* [Your goal]:
Print each entry precisely; exclude the pictures.
*** Opening of Raw data ***
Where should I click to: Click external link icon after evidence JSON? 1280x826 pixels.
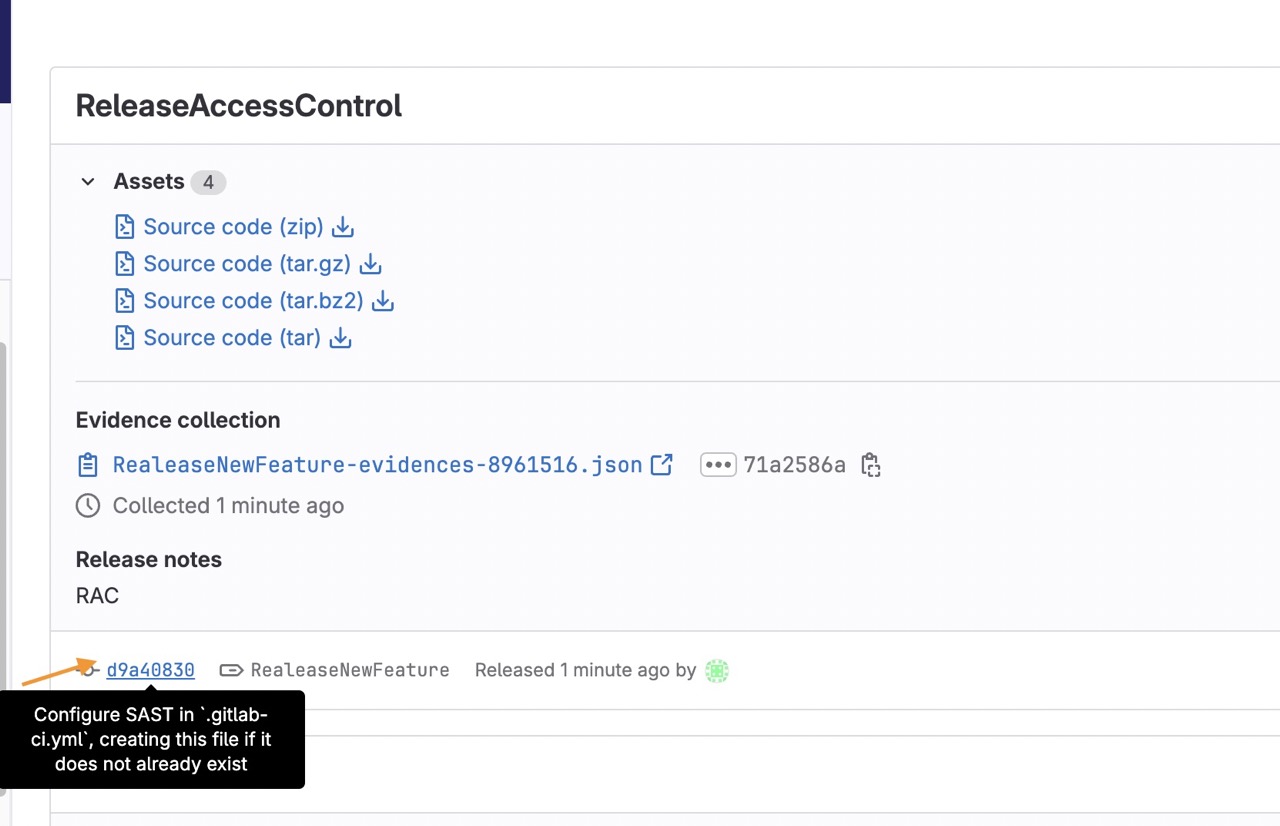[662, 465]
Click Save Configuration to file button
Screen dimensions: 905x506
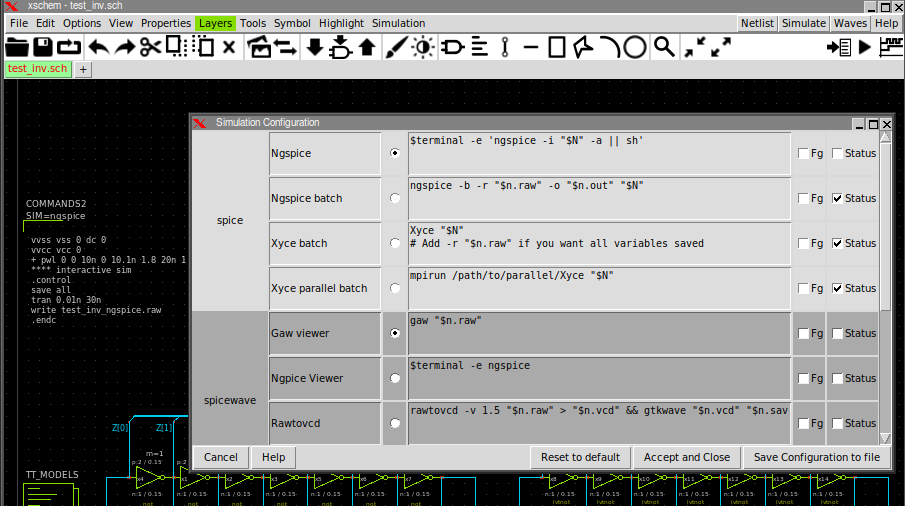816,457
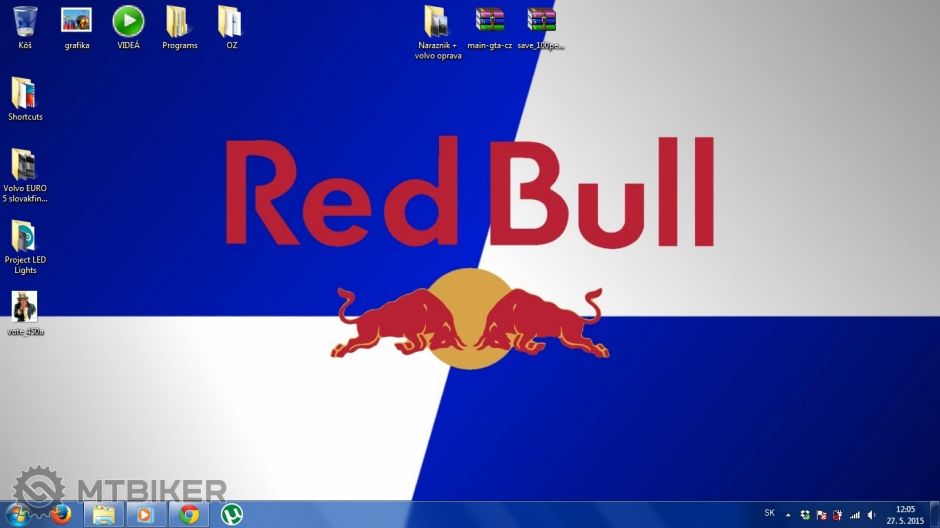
*** Close of Raw data ***
* [Expected answer]:
Where should I click to: Click external link icon after evidence JSON? 1280x826 pixels.
[662, 465]
Click Save Configuration to file button
Screen dimensions: 905x506
816,457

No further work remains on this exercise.